Midwest and Midsouth farm income and quality farmland values continued to decline during the second quarter of 2016, according to the latest Agricultural Finance Monitor published by the Federal Reserve Bank of St. Louis. The survey was conducted from June 15-June 30, 2016. The results were based on the responses of 32 agricultural banks located within the boundaries of the Eighth Federal Reserve District.

The Eighth District comprises all or parts of the following seven Midwest and Midsouth states: Arkansas, Illinois, Indiana, Kentucky, Mississippi, Missouri and Tennessee. The survey also included three special questions about the financial condition of agricultural borrowers and if they are turning to other financing sources to meet their credit needs.

Farm income falls along with household spending and capital expenditures

Amid a decline in crop prices, lenders reported that farm income continued to trend lower during the second quarter of 2016, compared with the same period a year ago. Based on a diffusion index methodology with a base of 100 (results above 100 indicate proportionately higher income compared with the same quarter a year earlier; results lower than 100 indicate lower income), the farm income index was at 24 for the second quarter, up slightly from the previous quarter's record low level of 20. Looking ahead at the third quarter, lenders said they expect farm incomes to continue to be under downward pressure from a year earlier.
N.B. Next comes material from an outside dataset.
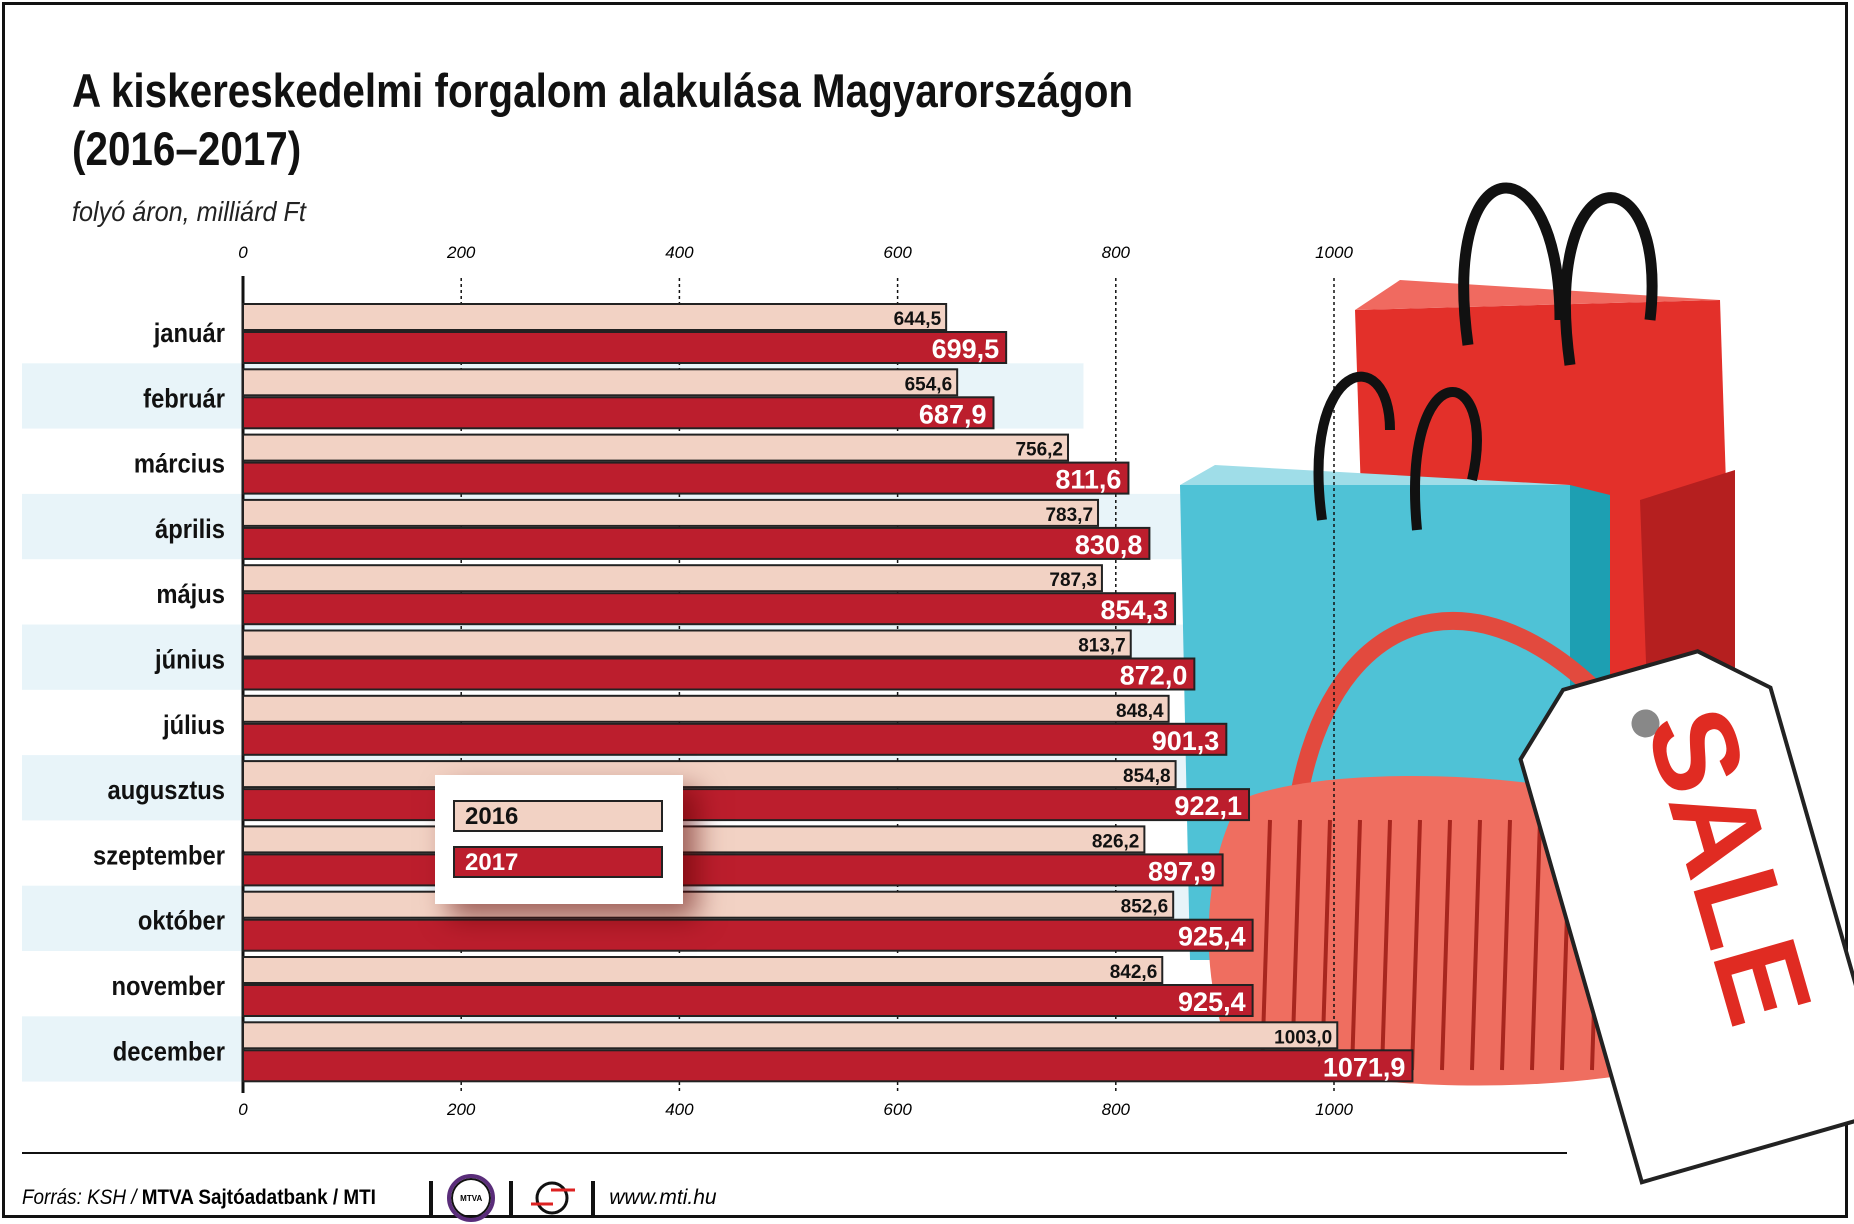 The width and height of the screenshot is (1854, 1224). Describe the element at coordinates (918, 320) in the screenshot. I see `value-label-2016: 644,5` at that location.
"In general, farmers in our region have only been able to survive declining commodity prices the past 24 months due to conservative spending, improved efficiency, and good crop yields," an Arkansas lender said. "A reduction in the yield or quality of crops, increases in input costs, or continued low commodity prices could be the tipping point for many under-capitalized operations. No producer can out-yield low prices."

Household spending and capital expenditures were also weak in the second quarter, compared with this time a year ago, with the household spending index at 66 and the capital spending index at 34. Lenders said they also expect this trend to continue in the third quarter.
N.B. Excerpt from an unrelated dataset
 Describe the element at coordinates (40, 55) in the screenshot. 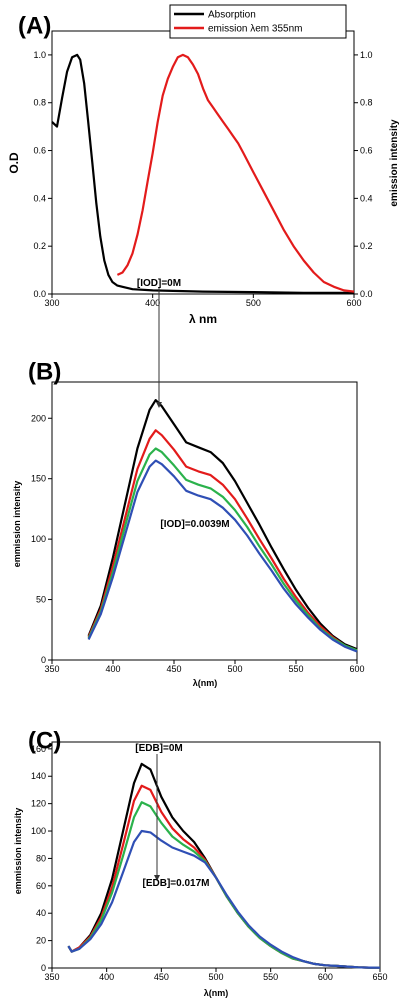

Declines in quality farmland value moderate; ranchland or pastureland values and cash rents plunge

After dropping 6.4 percent on a year-over-year basis in the first quarter, quality farmland values declined only 0.7 percent in the second quarter. However, the majority of lenders indicated that they expected values to continue to trend downward into the third quarter. Meanwhile, cash rents for quality farmland tumbled 10 percent during the second quarter. Year-over-year ranchland or pastureland values fell 7.4 percent, compared with last quarter's 0.1 percent increase. Cash rents for ranchland or pastureland plunged 20.7 percent from last year, compared with a decline of 2.2 percent reported in the first quarter.

Special questions on agricultural borrowers' financial health

The second quarter survey also asked lenders three special questions regarding the financial condition of agricultural borrowers and their use of additional sources of agricultural financing to meet their credit needs. The first question asked lenders to assess the overall change in the financial condition of their agricultural borrowers (farmers and/or ranchers) compared with the prior year, based on five categories ranging from significant deterioration to significant improvement.
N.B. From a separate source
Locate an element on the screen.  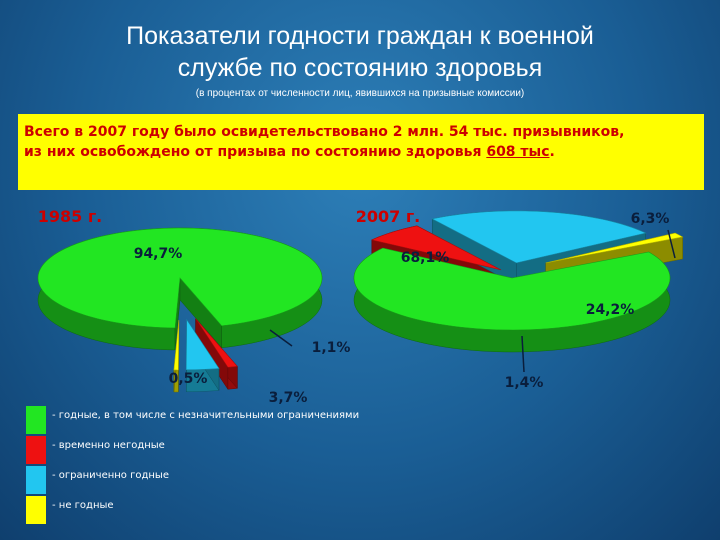
data-label-2-2: 6,3% is located at coordinates (650, 219).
The lenders' responses showed that 14 percent assessed their borrowers as having experienced significant deterioration in their financial conditions, with 66 percent reporting modest deterioration. Meanwhile, 17 percent of the lenders said their borrowers had experienced no change, while 3 percent said their borrowers' financial conditions showed a significant improvement.

The second question asked the lenders to assess which of the following three categories of borrowers are most exposed to a prolonged downturn in farm income: highly-leveraged land owners with little equity, tenant farmers with cash rental arrangements, or farmers or ranchers with livestock operations.

Close to 50 percent of the lenders responded that tenant farmers with cash rental arrangements as the group most at risk to a prolonged downturn in farm incomes. Meanwhile, 38 percent of the lenders thought highly-leveraged land owners with little equity would be the most exposed, with 14 percent ranking farmers or ranchers with livestock operations as the most exposed.

The third question asked lenders if they believed farmers and/or ranchers in their areas have increased their borrowing this year from other sources to meet their agricultural credit needs. These other sources included other commercial banks, federal guaranteed programs, the Farm Credit System and captured finance companies.

A majority of lenders indicated that borrowers have increased borrowing from federal guaranteed programs, but not from the other sources.